I had been married 13 years and was newly divorced when I met my N. My ex husband was not an N, he is a nice guy but we were meant to be friends and not lovers, we had an amicable divorce and have a friendly relationship now.
So here I am 40 years old, overweight, lacking confidence and I meet my N who is very good looking and in the beginning was attentive and fun and oh my gosh the sex was amazing. I was pinching myself that I had found this great guy.
Then after a few months things started changing....
In the beginning when I came over he would greet me and would sit and talk with me. After a few months I would come over and he would be watching TV and not get off the couch and his eyes barely left the TV.
It got to be a Jekyl and Hyde situation, if a friend or family member called or came over he would be sociable and charming. But for me he could barely talk. This is pathetic but I would actually get jealous of cashiers, waitresses, etc. because he would be flirty and friendly with them.
When we first started dating he would call me every night and we would have long talks. Those phonecalls didn't last, after a few months it seemed like he only called me to see if I was coming over and the calls were brief. Like I said above, he could talk and be sociable with others but it's like he would turn it off for me. I have read that is a trait of N's.
For example on his birthday I asked what he wanted to do and he said just stay home I could make him dinner. So we stayed home and later that night his friend stopped by and he tells him "I'm so glad you came over, I've been cooped up in the house all day!". That made me so mad as I had offered to take him out to dinner, go to the beach, etc. and he was the one who wanted to stay home. ARGH!
I've read about gaslighting and I felt like he tried to make me look crazy. In fact he called his exes 'wacko bitches' and I am betting they weren't, that he played the same games with them.
The amazing lovemaking turned into him wanting to be serviced by me. Now I don't mind making the guy happy, but it got to be instead of initiating sex he would just want me to (excuse my language) go down on him. I am guessing this was a control issue, typical of an N.

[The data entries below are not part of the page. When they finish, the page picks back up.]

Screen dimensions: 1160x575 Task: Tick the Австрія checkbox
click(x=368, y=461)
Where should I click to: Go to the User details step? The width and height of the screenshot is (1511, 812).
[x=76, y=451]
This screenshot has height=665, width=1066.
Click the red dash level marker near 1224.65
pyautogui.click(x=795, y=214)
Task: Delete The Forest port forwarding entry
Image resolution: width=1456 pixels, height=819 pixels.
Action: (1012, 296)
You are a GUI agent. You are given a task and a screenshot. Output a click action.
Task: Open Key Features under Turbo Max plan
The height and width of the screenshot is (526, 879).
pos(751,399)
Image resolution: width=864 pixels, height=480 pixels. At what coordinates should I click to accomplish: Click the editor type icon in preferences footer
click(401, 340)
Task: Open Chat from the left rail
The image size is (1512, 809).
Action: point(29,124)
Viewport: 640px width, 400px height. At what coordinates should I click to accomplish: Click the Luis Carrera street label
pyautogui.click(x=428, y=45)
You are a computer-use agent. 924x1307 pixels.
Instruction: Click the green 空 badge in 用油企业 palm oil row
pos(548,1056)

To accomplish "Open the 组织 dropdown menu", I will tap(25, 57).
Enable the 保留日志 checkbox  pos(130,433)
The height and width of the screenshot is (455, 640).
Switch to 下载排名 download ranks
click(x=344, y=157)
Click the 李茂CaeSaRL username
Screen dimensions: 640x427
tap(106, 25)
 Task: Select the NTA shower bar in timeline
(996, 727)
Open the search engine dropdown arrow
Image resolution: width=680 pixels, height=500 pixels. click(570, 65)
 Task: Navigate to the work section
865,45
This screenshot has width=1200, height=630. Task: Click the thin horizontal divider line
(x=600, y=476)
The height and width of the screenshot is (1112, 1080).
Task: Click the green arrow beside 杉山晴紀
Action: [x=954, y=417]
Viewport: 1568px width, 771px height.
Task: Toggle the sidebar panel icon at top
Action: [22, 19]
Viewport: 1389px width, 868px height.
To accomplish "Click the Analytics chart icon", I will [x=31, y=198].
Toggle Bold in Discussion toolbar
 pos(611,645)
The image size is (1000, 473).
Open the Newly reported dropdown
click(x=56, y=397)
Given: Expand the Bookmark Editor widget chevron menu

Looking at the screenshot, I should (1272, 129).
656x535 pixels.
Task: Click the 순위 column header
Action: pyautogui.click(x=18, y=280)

Don't even get me started about his family. He is an only child and can do no wrong. His parents (especially his Mom) are self centered and I am guessing Narcissists too. They would stop over anytime and not knock - just walk in. They would call constantly. His mom seems obsessed with him, but I tried to tell myself not to be selfish, that this is his family. But like I said above I recently talked to his ex-girlfriend and she said to me "his Mom acts like she is HIS GIRLFRIEND". Which again made me glad to know somebody else noticed this and I was not overreacting! Also his mother and father would badmouth N's ex-wives and girlfriends because of course their son couldn't be at fault (insert eyeroll here!). So I know my name will be mud now.
I met my N at school (we took the same college course) and I had heard him talk about how badly he had been treated by his exwife. At the time I thought "that poor man, I would treat him right". Of course I was playing right into his hands. And I would find out that he was the one mistreating his wife not vice versa.
When he got his computer I checked the history on it and he was looking at dating sites. He didn't sign up for them but he would look at women's profiles. When I finally confronted him about it he turned it around on me and said I was wrong for being nosy. He had a woman he worked with he would talk about and I always believed if given the opportunity he would cheat. I don't think he didn't cheat on me because of morals, I think it was because of lack of opportunity.
His favorite saying was "I am not going to apologize or explain myself, if I am not your cup of tea then move on". Charming, eh?
If I would speak up to him at all he would tell me to go home. So it got to be I bit my lip because I wanted to stay at his house (I have my own place but would stay there on weekends and sleep over on some weeknights).
To add the cherry on top, he was a drinker. This didn't help the Jekyl and Hyde personality because when he drank he would be talkative and affectionate. It was like he had 2 modes - drunk and deadbeat. Honestly at first I didn't know he was an alcoholic as I had never been around one and also when we first started dating we only saw each other Friday night & Saturday so I figured he was just partying on the weekend. Foolish me...
I know I put up with his ways because I was so happy to be with somebody, and to be honest I think it was because I hadn't been this physically attracted to somebody since I was a teenager! This is sick but I was always attracted to him, even when he was nasty to me.
So thanks for getting this far, I'm trying hard to have the strength to stay away from him and keep NC and this site is very motivating.